Official Pytorch implementation of 6DRepNet: 6D Rotation representation for unconstrained head pose estimation.

Overview

PWC PWC Hugging Face Spaces

6D Rotation Representation for Unconstrained Head Pose Estimation (Pytorch)

animated

Paper

Thorsten Hempel and Ahmed A. Abdelrahman and Ayoub Al-Hamadi, "6D Rotation Representation for Unconstrained Head Pose Estimation", submitted to ICIP 2022. [ResearchGate][Arxiv]

Abstract

In this paper, we present a method for unconstrained end-to-end head pose estimation. We address the problem of ambiguous rotation labels by introducing the rotation matrix formalism for our ground truth data and propose a continuous 6D rotation matrix representation for efficient and robust direct regression. This way, our method can learn the full rotation appearance which is contrary to previous approaches that restrict the pose prediction to a narrow-angle for satisfactory results. In addition, we propose a geodesic distance-based loss to penalize our network with respect to the manifold geometry. Experiments on the public AFLW2000 and BIWI datasets demonstrate that our proposed method significantly outperforms other state-of-the-art methods by up to 20%.
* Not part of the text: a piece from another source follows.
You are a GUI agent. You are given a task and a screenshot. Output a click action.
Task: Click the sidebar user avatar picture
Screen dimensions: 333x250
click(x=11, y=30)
Trained on 300W-LP, Test on AFLW2000 and BIWI

Full Range Yaw Pitch Roll MAE Yaw Pitch Roll MAE
HopeNet ( =2) N 6.47 6.56 5.44 6.16 5.17 6.98 3.39 5.18
HopeNet ( =1) N 6.92 6.64 5.67 6.41 4.81 6.61 3.27 4.90
FSA-Net N 4.50 6.08 4.64 5.07 4.27 4.96 2.76 4.00
HPE N 4.80 6.18 4.87 5.28 3.12 5.18 4.57 4.29
QuatNet N 3.97 5.62 3.92 4.50 2.94 5.49 4.01 4.15
WHENet-V N 4.44 5.75 4.31 4.83 3.60 4.10 2.73 3.48
WHENet Y/N 5.11 6.24 4.92 5.42 3.99 4.39 3.06 3.81
TriNet Y 4.04 5.77 4.20 4.67 4.11 4.76 3.05 3.97
FDN N 3.78 5.61 3.88 4.42 4.52 4.70 2.56 3.93
6DRepNet Y 3.63 4.91 3.37 3.97 3.24 4.48 2.68 3.47

BIWI 70/30

Yaw Pitch Roll MAE
HopeNet ( =1) 3.29 3.39 3.00 3.23
FSA-Net 2.89 4.29 3.60 3.60
TriNet 2.93 3.04 2.44 2.80
FDN 3.00 3.98 2.88 3.29
6DRepNet 2.69 2.92 2.36 2.66

Fine-tuned Models

Fine-tuned models can be download from here: https://drive.google.com/drive/folders/1V1pCV0BEW3mD-B9MogGrz_P91UhTtuE_?usp=sharing

Quick Start:

git clone https://github.com/thohemp/6DRepNet
cd 6DRepNet

Set up a virtual environment:

python3 -m venv venv
source venv/bin/activate
pip install -r requirements.txt  # Install required packages

In order to run the demo scripts you need to install the face detector

pip install git+https://github.com/elliottzheng/[email protected]

Camera Demo:

python demo.py  --snapshot 6DRepNet_300W_LP_AFLW2000.pth \
                --cam 0

Test/Train 3DRepNet

Preparing datasets

Download datasets:

  • 300W-LP, AFLW2000 from here.

  • BIWI (Biwi Kinect Head Pose Database) from here

Store them in the datasets directory.

For 300W-LP and AFLW2000 we need to create a filenamelist.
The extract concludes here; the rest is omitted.